■ Aim of the task ■
Print the listing from the line with "You are a computer-use" to the line with "pos(356,174)", including both of those lines, and leave the pictures out.

>> Start Exercise material

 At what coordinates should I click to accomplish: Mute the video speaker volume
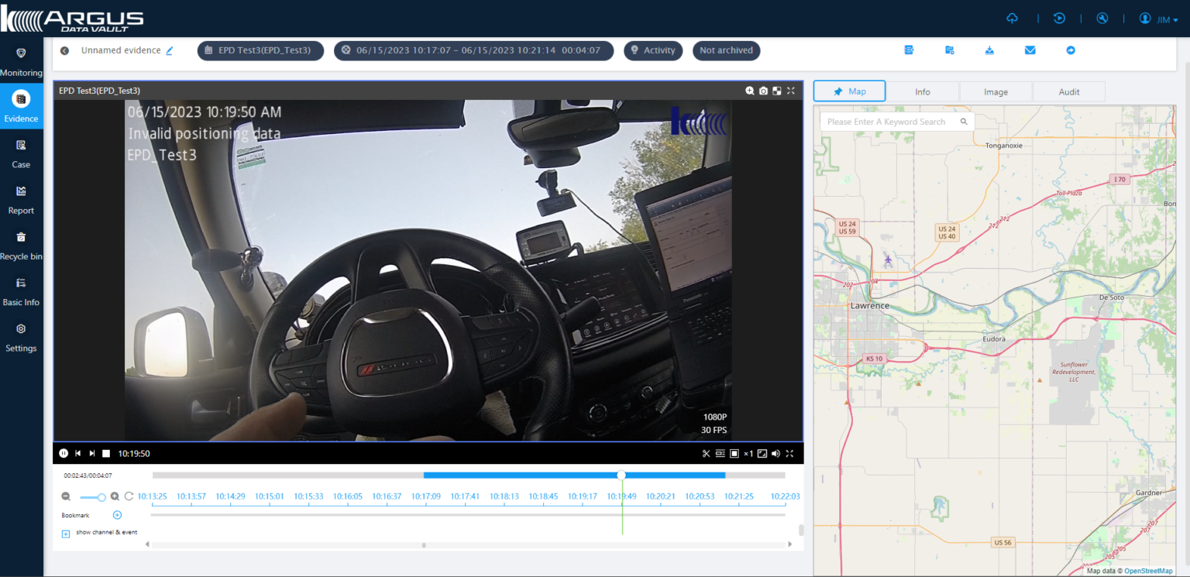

>> End Exercise material
>> Start Exercise material

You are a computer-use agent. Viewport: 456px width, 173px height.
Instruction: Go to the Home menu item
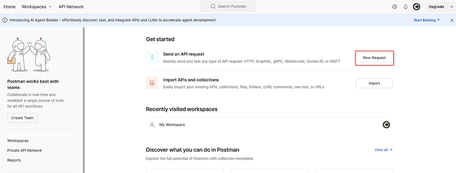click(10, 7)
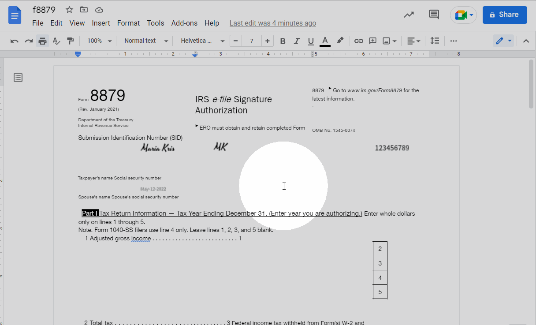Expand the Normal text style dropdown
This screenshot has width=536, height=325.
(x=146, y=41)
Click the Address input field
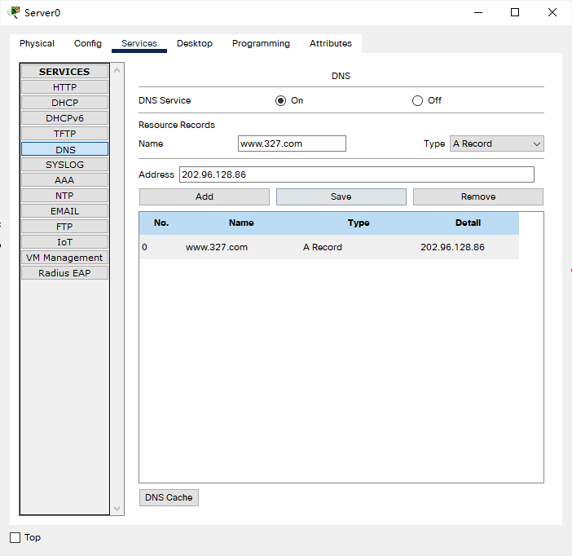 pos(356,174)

>> End Exercise material

■ Final result ■
You are a computer-use agent. Viewport: 456px width, 173px height.
Instruction: Go to the Home menu item
click(10, 7)
Expand the Normal text style dropdown
This screenshot has width=536, height=325.
(x=146, y=41)
Click the Address input field
 pos(356,174)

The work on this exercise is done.